Mas o comportamento do dólar e das expectativas de inflação dependem da evolução da discussão fiscal, agora à espera de uma conclusão no Congresso. De qualquer forma, a economista avalia que ao chamar a responsabilidade para si, o BC afasta um cenário de dominância fiscal, quando o aperto dos juros perde efeito para controlar a inflação diante de uma dívida pública muito elevada.

—Tem muita gente discutindo dominância fiscal, não é o cenário base, mas é um risco. Com essa sinalização, o BC chama a responsabilidade para si e afasta esse risco, que significaria a perda de credibilidade do BC.

Dinamismo

No comunicado desta quarta, o BC afirma que o conjunto dos indicadores de atividade econômica e do mercado de trabalho segue apresentando dinamismo, com destaque para a divulgação do PIB do terceiro trimestre. Em relação aos indicadores recentes de inflação, diz que têm se situado acima da meta e apresentaram elevação nas divulgações mais recentes.

Em 12 meses até novembro, o IPCA, índice oficial de inflação, está em 4,87%, fora do teto de 1,5 ponto percentual da meta de 3%. Além disso, segundo o Copom, as expectativas de inflação para 2024 e 2025 apuradas pela pesquisa Focus elevaram-se de forma relevante. Elas se encontram em torno de 4,8% e 4,6%, respectivamente.

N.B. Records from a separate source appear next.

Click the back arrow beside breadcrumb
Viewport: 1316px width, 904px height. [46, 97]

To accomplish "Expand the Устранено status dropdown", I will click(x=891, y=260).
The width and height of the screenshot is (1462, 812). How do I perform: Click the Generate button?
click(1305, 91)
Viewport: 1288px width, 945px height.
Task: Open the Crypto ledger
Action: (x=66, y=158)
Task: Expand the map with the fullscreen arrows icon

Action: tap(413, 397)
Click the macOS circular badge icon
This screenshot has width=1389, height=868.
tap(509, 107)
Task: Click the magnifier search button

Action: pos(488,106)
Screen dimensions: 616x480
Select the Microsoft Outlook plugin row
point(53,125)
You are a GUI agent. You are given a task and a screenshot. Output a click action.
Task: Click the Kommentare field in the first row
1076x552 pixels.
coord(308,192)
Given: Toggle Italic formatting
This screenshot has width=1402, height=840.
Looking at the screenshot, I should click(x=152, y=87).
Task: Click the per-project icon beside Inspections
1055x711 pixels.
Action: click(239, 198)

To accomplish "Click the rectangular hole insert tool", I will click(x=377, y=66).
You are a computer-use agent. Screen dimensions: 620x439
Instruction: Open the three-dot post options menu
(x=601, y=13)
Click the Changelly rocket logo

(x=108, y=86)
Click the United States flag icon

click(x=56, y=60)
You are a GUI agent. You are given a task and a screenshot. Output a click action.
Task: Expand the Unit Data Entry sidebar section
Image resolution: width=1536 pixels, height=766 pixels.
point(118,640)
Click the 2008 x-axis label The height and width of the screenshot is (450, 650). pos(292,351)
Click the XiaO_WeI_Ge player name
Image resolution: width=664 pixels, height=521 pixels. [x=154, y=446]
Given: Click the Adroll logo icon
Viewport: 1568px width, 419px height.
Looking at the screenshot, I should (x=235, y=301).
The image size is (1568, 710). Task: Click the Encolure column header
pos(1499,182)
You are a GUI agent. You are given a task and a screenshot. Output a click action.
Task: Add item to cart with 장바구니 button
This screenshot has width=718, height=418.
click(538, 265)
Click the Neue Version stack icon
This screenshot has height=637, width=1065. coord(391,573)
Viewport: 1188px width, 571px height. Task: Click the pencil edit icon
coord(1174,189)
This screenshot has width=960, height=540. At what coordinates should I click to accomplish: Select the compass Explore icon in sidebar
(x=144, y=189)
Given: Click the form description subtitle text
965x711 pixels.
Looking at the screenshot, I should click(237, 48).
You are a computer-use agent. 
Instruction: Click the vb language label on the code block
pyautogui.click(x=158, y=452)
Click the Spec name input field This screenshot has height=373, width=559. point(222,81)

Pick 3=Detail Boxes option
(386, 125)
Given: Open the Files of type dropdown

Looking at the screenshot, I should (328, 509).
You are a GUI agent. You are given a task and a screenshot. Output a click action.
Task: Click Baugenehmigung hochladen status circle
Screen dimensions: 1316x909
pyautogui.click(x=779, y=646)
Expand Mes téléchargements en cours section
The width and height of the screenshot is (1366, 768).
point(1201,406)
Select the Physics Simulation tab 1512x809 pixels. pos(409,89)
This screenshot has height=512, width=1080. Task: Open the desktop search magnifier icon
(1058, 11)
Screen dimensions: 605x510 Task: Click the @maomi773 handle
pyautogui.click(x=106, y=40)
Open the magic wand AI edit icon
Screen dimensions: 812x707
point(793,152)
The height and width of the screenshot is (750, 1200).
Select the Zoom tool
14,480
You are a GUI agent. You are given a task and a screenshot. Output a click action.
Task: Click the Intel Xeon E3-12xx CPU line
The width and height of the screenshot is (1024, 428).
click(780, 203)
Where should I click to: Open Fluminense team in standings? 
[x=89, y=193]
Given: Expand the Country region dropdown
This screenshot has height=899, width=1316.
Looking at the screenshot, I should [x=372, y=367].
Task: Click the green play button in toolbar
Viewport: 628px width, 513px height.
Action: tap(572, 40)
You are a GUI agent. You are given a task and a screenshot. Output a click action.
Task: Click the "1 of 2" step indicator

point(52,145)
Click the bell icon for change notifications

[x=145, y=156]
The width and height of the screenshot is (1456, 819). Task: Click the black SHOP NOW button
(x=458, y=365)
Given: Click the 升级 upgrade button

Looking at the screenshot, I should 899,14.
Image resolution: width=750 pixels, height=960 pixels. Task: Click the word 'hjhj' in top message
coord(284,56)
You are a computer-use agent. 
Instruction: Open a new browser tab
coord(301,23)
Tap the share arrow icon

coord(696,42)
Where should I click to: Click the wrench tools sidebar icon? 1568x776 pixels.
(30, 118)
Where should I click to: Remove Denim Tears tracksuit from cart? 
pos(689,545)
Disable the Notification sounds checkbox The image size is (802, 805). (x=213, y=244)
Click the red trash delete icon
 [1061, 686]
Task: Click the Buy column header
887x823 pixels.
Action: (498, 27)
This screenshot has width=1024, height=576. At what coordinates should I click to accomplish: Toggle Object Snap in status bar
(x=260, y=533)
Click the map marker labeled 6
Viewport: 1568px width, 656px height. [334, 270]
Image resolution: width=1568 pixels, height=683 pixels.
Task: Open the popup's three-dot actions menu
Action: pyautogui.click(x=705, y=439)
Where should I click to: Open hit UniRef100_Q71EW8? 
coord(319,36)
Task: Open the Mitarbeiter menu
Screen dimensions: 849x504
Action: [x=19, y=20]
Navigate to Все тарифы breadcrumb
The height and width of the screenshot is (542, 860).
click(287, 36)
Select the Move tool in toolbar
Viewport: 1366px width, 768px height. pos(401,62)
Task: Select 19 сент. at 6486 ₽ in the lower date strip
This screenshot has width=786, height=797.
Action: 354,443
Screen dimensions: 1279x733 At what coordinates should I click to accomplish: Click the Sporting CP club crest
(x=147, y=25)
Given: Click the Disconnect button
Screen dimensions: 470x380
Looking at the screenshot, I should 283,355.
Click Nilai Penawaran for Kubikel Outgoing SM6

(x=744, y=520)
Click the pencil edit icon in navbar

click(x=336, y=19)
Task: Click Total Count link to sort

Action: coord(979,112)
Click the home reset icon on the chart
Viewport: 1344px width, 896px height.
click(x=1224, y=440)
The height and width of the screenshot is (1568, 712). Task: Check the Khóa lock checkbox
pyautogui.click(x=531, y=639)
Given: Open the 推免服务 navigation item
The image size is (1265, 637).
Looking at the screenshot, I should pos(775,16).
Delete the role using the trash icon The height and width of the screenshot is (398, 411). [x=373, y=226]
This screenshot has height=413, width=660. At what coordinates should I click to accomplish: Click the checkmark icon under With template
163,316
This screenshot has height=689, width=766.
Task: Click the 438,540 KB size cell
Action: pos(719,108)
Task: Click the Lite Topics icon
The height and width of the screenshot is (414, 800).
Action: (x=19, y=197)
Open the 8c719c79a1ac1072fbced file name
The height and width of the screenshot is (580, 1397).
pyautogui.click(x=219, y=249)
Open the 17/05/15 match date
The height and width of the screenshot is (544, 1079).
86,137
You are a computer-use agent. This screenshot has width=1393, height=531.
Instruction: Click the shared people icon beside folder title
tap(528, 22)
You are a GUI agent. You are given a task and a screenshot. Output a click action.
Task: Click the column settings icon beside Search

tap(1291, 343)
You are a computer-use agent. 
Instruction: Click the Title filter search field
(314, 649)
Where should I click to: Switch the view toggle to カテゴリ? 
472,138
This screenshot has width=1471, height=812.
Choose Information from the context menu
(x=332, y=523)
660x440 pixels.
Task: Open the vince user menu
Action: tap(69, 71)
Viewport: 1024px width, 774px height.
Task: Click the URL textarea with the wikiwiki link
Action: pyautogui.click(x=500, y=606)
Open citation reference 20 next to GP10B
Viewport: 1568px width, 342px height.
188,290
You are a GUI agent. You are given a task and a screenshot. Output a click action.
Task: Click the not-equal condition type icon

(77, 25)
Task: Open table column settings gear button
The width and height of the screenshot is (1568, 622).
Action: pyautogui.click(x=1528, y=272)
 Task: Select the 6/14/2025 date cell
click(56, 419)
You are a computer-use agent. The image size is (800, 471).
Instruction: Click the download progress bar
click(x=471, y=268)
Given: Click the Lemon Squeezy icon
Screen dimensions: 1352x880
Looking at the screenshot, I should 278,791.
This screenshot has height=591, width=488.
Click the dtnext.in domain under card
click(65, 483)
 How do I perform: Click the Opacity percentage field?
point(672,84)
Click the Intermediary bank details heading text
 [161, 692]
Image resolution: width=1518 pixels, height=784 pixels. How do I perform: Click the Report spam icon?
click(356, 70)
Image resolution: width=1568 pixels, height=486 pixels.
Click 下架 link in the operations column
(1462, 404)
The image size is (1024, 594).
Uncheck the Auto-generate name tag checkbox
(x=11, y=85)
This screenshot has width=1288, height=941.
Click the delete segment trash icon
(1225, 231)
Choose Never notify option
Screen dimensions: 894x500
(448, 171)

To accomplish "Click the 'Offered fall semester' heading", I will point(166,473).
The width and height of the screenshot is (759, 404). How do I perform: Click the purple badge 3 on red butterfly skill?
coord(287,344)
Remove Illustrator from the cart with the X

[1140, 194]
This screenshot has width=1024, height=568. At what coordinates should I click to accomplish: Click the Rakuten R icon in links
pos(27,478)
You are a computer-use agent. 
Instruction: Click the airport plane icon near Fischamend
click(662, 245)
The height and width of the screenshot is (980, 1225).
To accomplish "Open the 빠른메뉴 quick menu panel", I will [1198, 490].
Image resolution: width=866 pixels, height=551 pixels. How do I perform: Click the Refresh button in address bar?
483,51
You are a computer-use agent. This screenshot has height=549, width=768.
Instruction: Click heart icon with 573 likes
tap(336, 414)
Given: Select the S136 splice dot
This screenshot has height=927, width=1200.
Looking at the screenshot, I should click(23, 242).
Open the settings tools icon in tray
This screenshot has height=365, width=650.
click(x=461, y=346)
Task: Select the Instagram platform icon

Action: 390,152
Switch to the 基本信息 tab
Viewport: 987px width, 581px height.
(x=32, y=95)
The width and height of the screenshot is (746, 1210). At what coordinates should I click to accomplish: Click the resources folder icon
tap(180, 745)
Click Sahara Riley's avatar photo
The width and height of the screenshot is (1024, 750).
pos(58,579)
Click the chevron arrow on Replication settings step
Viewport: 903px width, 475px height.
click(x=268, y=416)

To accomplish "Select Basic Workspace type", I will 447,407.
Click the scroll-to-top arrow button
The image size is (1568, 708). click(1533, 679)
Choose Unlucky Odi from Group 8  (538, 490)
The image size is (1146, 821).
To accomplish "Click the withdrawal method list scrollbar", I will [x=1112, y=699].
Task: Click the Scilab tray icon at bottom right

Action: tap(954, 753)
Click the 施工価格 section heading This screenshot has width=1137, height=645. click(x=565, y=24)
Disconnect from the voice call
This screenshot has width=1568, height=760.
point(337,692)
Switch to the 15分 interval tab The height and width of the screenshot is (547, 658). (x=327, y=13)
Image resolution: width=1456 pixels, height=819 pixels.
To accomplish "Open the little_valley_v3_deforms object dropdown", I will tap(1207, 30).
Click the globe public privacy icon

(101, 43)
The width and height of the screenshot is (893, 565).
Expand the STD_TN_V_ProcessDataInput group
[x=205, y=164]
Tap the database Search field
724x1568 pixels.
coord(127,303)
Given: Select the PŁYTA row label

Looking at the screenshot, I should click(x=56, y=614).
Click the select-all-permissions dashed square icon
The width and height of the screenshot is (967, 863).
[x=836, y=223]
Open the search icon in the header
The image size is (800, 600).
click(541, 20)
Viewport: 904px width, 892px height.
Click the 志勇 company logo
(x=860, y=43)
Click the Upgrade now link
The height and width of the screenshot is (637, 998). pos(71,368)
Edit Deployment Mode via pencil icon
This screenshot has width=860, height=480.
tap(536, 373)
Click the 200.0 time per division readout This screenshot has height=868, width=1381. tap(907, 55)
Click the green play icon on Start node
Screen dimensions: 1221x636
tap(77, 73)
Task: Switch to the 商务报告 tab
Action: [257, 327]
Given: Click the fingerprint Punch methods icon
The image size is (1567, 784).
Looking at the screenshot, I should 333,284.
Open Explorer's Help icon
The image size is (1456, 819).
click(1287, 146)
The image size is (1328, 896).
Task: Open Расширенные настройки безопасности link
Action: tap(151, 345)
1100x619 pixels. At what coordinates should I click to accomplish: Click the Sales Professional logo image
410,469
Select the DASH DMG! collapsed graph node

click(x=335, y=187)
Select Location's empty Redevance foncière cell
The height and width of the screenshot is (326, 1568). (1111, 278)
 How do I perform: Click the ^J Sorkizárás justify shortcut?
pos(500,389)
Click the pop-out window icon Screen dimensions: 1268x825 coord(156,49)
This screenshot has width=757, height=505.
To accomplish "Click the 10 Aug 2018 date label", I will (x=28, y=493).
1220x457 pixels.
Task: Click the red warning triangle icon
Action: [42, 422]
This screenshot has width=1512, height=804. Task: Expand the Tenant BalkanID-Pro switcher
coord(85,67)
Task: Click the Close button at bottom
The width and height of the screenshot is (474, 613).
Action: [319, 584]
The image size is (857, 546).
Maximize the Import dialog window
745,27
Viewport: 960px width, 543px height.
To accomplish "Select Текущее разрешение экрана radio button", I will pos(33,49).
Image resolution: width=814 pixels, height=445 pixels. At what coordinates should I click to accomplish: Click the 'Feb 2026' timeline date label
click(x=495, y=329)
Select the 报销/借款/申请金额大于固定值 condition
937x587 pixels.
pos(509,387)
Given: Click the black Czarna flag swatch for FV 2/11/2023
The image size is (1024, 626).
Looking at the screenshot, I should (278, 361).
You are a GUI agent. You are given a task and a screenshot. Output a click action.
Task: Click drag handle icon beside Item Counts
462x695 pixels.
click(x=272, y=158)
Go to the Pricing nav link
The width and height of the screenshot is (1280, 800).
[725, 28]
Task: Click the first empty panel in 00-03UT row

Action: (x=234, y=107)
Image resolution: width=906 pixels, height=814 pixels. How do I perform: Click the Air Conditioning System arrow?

No Copom passado, em outubro, a autoridade monetária já havia indicado que o distanciamento das expectativas de inflação da meta era um fator de desconforto comum a todos os membros do colegiado, mas havia sinalizado uma preferência por um “alongamento do ciclo” se houvesse deterioração adicional.

Quanto ao cenário externo, o comitê afirmou que permanece desafiador, em função, principalmente, da conjuntura econômica nos Estados Unidos, “o que suscita maiores dúvidas sobre os ritmos da desaceleração, da desinflação e, consequentemente, sobre a postura do Fed”. “O Comitê avalia que o cenário externo segue exigindo cautela por parte de países emergentes”, concluiu.

A partir de janeiro, o colegiado passará por mudança significativa. Além da passagem de bastão de Campos Neto para Galípolo, entram três novos diretores no BC. Eles completarão um total de sete indicados pelo presidente Luiz Inácio Lula da Silva na cúpula do BC e do Copom, que têm nove cadeiras.

Já aprovados pelo Senado, Nilton David entra na vaga de Galípolo na diretoria de Política Monetária, Izabela Correa substitui Carolina Barros na diretoria de Relacionamento, Cidadania e Supervisão de Conduta e Gilneu Vivan sucede Otávio Damaso na Regulação.